Wondering how much it costs to lease a Honda Pilot? It’s a common question for anyone considering this popular SUV. Leasing can be a great option, giving you the chance to drive a new car every few years without the full commitment of buying. To lease a 2024 Honda Pilot Touring, expect to pay around $638 per month for a 36-month lease.
The Honda Pilot has some fine options for drivers. If you are more budget-conscious, there are deals where you can lease a 2024 Honda Pilot for around $502 per month at 12,000 miles per year, with a $2,000 down payment. Leasing offers flexibility and typically lower payments as compared to buying, so it’s worth exploring these options.
We get it—leasing terms can be confusing. Using tools like the Honda Payment Estimator can help calculate monthly payments based on different factors like interest, taxes, and fees. It can really simplify things and make sure you’re getting a good deal. With a rich mix of features and strong performance, the Honda Pilot is worth the investment.
JUMP TO TOPIC
How Much Does It Cost To Lease A Honda Pilot
Leasing a Honda Pilot can vary quite a bit depending on the model and the deal you find. Typically, you can expect to pay between $409 and $638 per month for a lease on a 2024 Honda Pilot. This depends on the model and the terms of the lease.

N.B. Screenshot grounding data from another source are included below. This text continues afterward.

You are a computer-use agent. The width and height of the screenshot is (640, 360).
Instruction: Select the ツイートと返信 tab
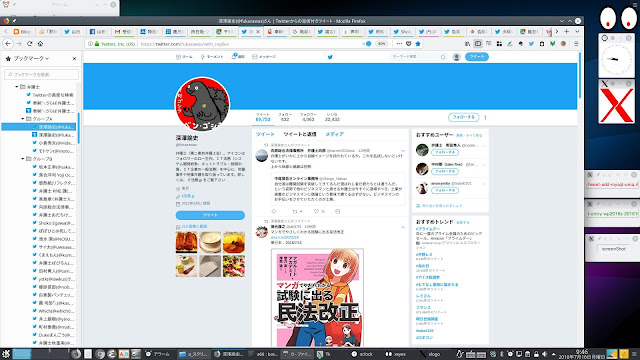click(x=300, y=134)
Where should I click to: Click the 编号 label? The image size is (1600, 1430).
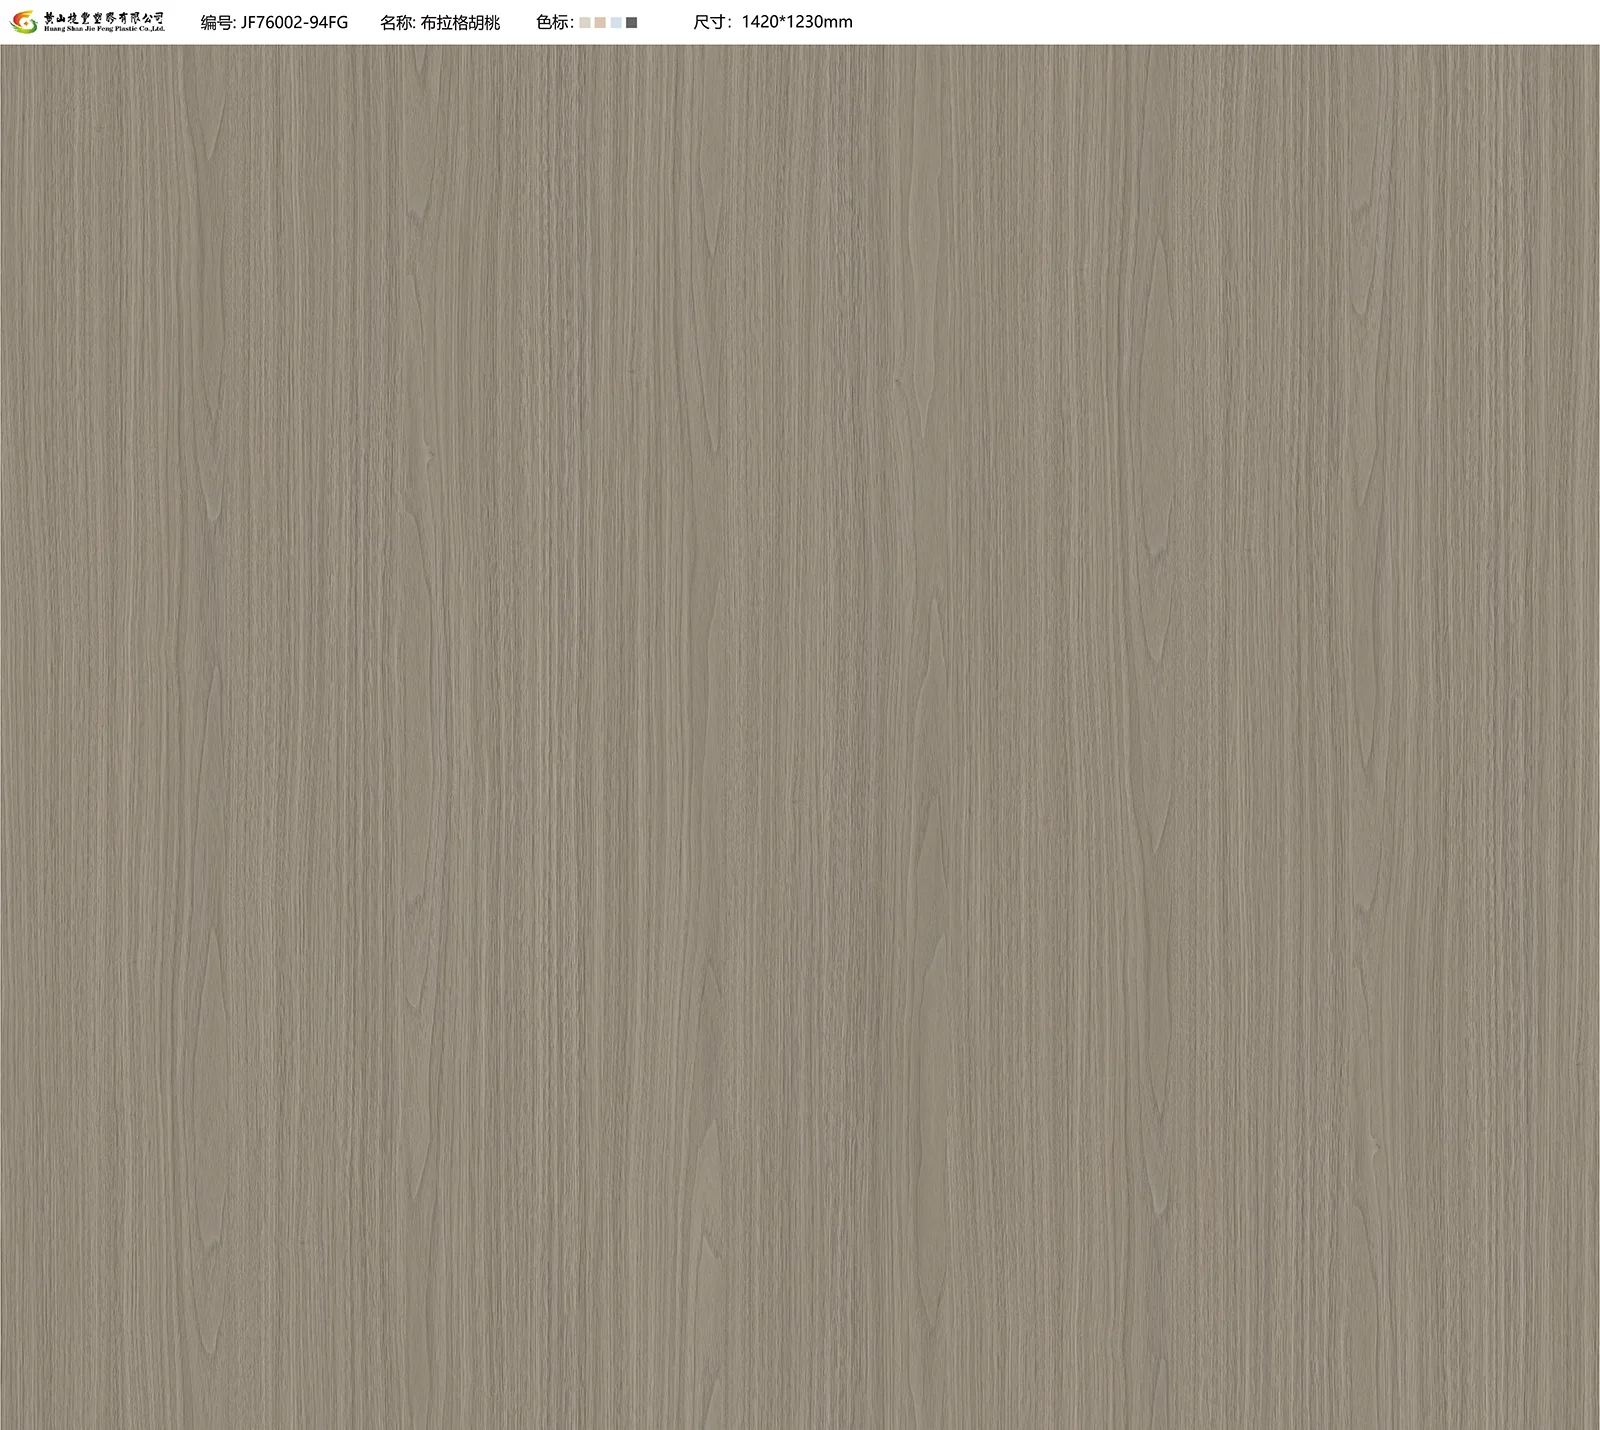[217, 22]
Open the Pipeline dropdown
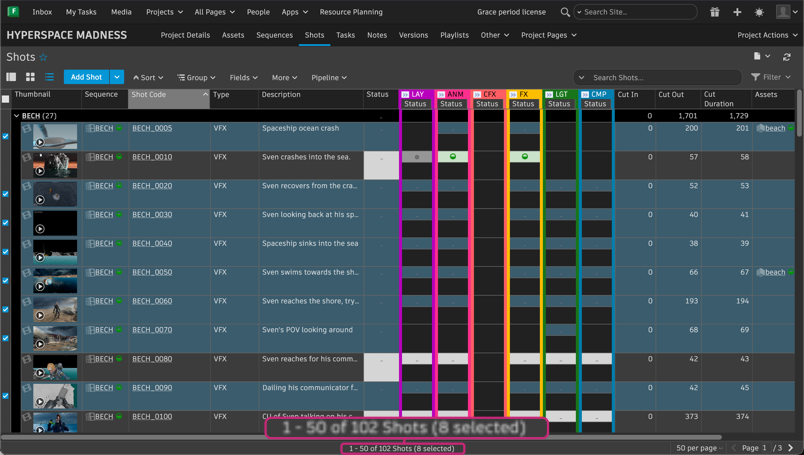804x455 pixels. 329,77
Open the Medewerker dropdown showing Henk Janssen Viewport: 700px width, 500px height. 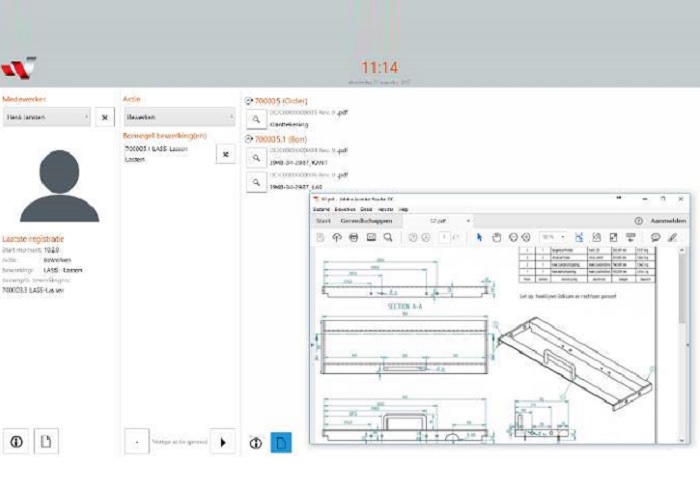pyautogui.click(x=47, y=118)
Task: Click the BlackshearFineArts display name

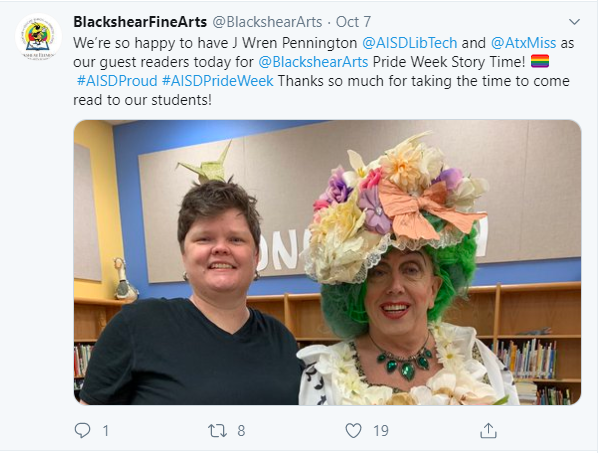Action: pyautogui.click(x=140, y=22)
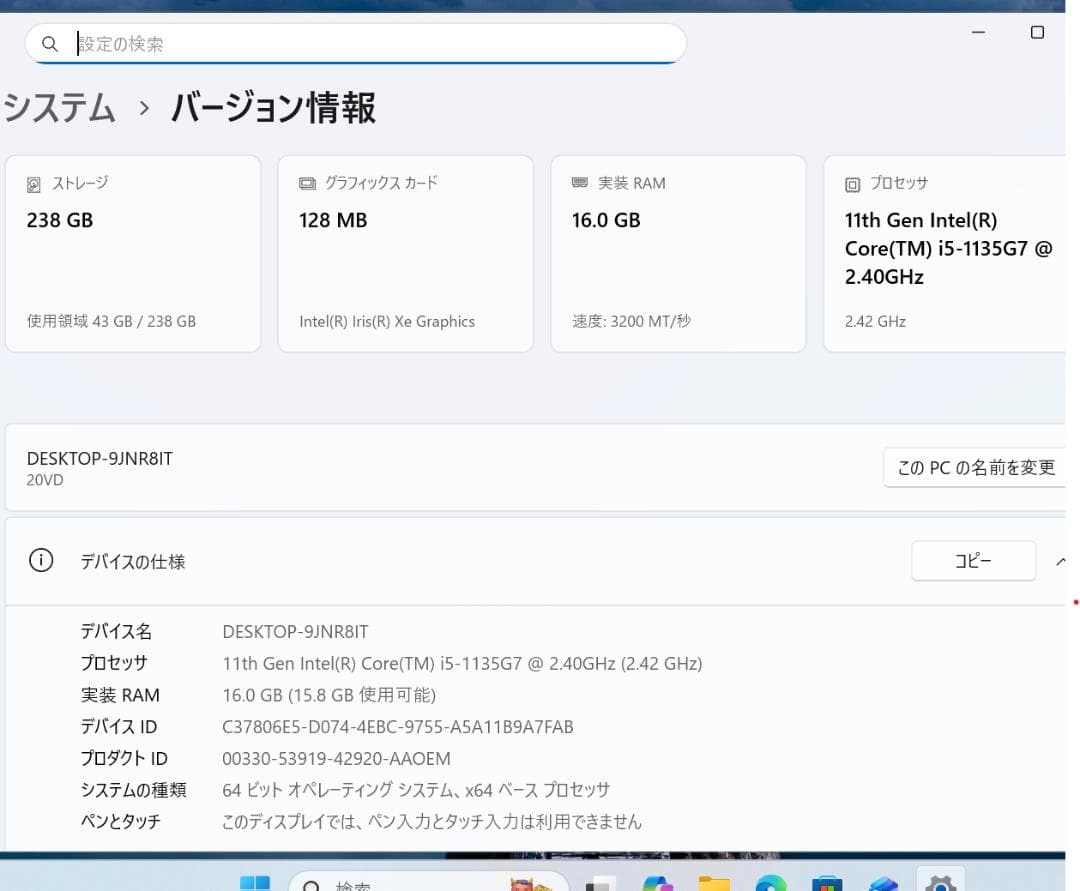Open Copilot from the taskbar
The height and width of the screenshot is (891, 1080).
(657, 884)
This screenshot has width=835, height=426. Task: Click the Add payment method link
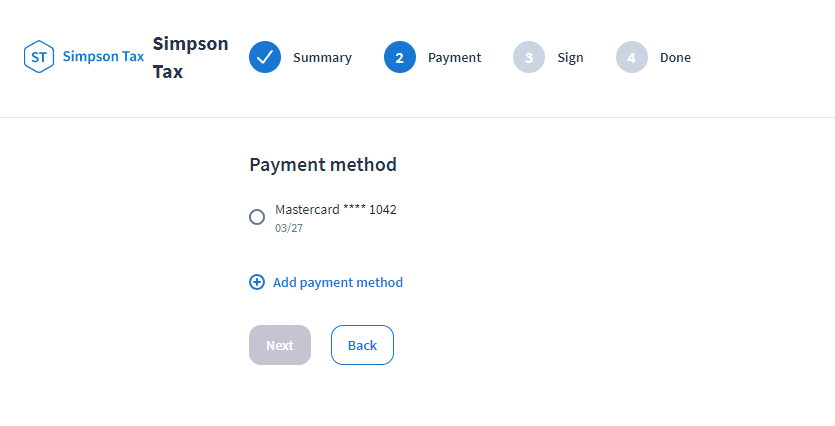click(337, 282)
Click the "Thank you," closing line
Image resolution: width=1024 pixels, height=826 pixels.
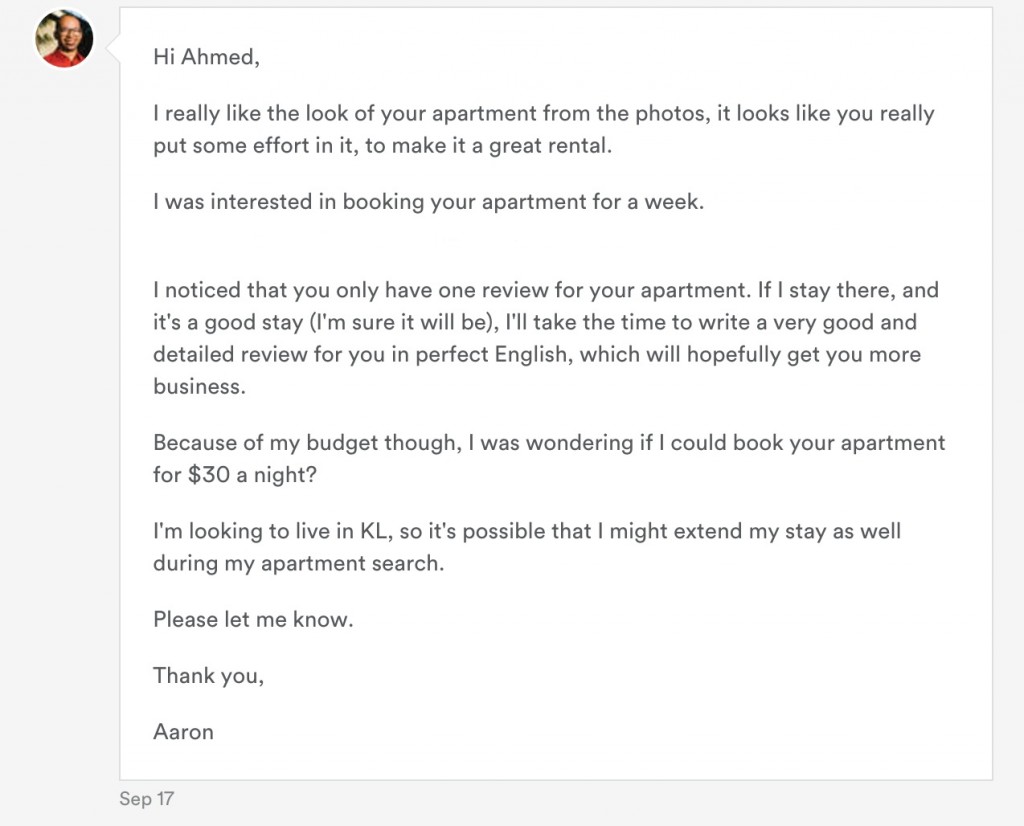point(208,676)
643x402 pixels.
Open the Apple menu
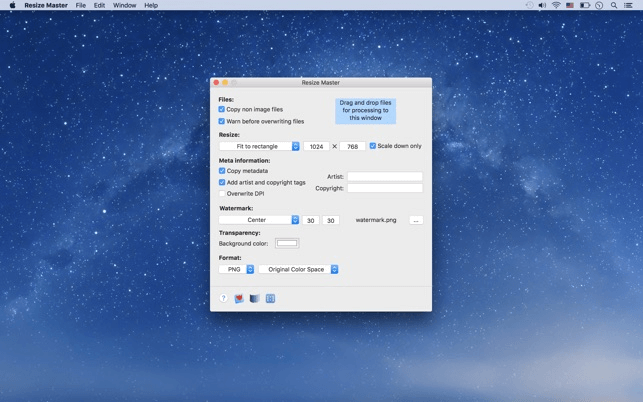click(x=12, y=5)
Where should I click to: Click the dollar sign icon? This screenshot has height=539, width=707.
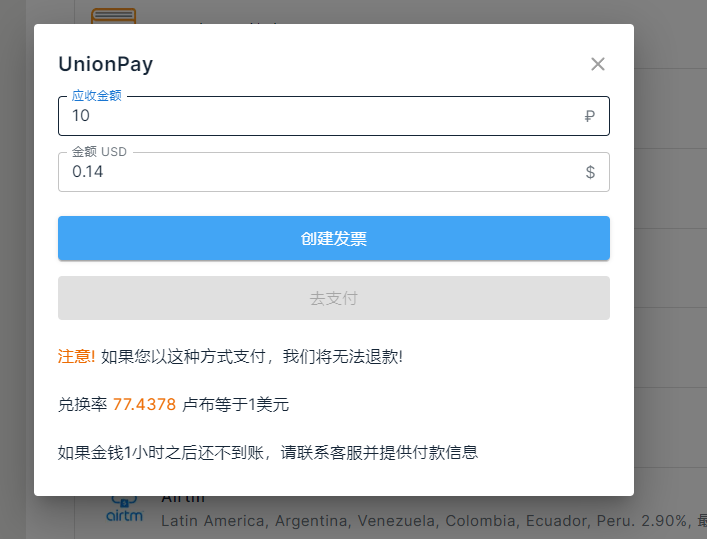click(x=589, y=172)
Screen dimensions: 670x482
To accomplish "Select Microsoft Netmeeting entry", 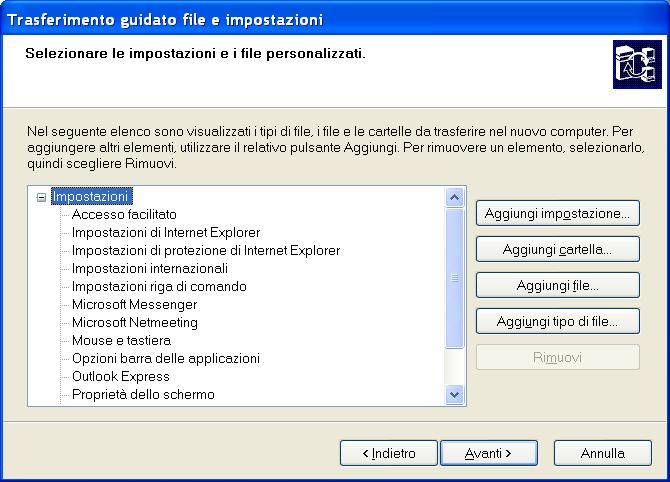I will (135, 323).
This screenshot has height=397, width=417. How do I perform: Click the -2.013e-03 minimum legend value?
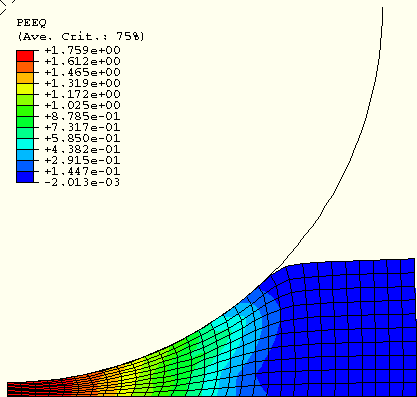[82, 182]
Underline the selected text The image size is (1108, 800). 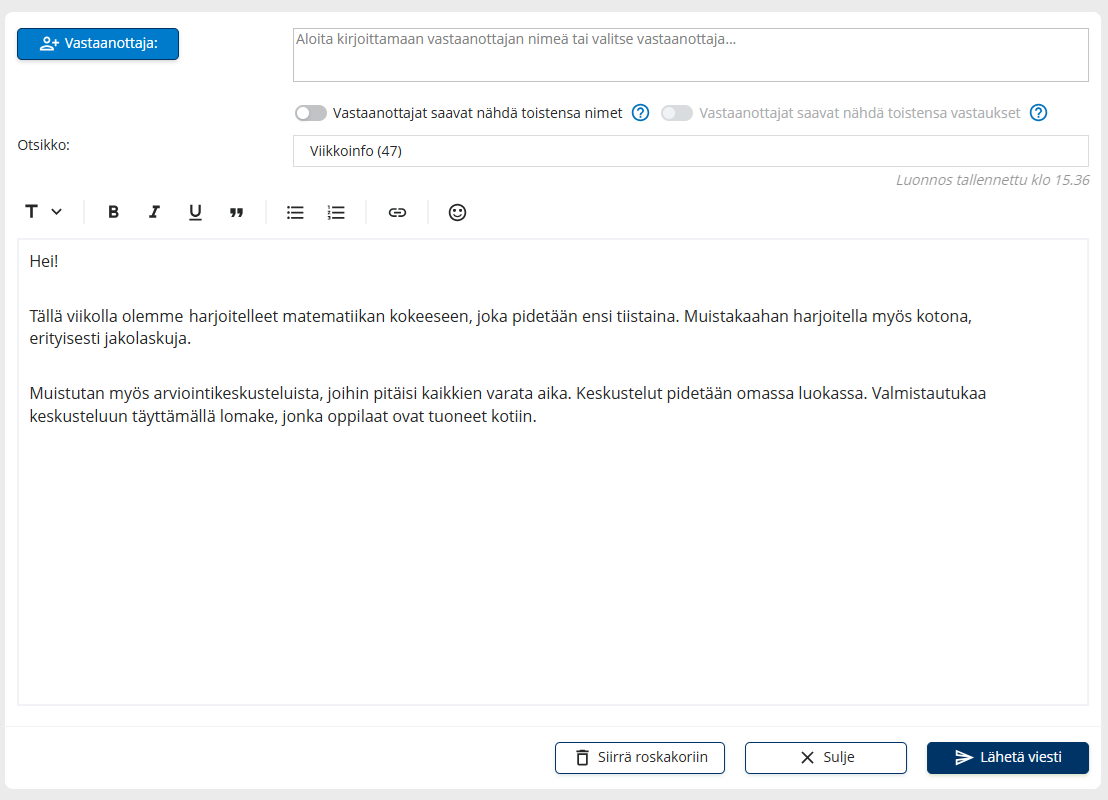(195, 212)
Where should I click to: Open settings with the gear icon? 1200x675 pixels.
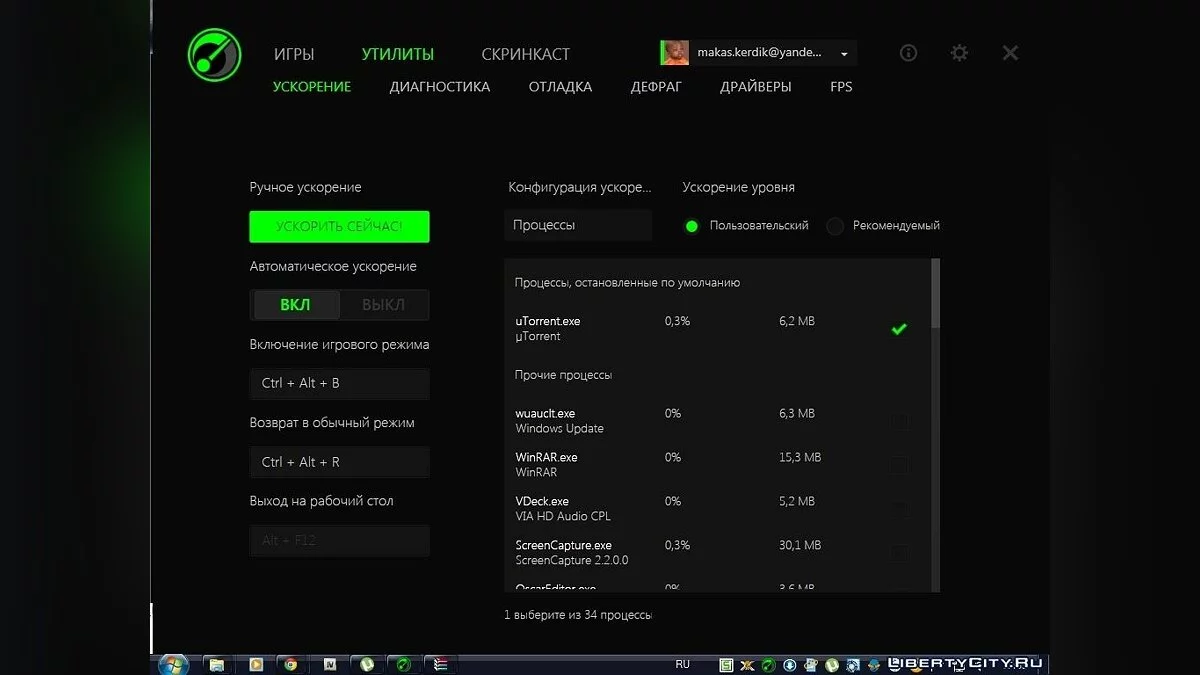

When considering a lease, there are also some upfront costs to think about. For example, one deal for the 2025 Honda Pilot SPORT required a $4,399 due at signing. These upfront costs can cover things like your first month’s payment, security deposit, and other fees.
Key Lease Options:
Model | Monthly Payment | Upfront Cost |
2024 Pilot Touring | $638 | Varies |
2025 Pilot SPORT | $409 | $4,399 |
We can also negotiate the price of the Honda Pilot before finalizing a lease. For instance, if we manage to drop the price of a Pilot from $50,000 to $45,000, the monthly payments will reflect this lower price.
If we put down $2,000, the amount we need to make payments on decreases. This can help make the monthly payments more affordable.
In addition to the base lease cost, taxes and fees will also be added. So, it’s crucial to consider these extra costs when budgeting. Remember, leasing offers flexibility, but we need to be mindful of additional expenses along the way.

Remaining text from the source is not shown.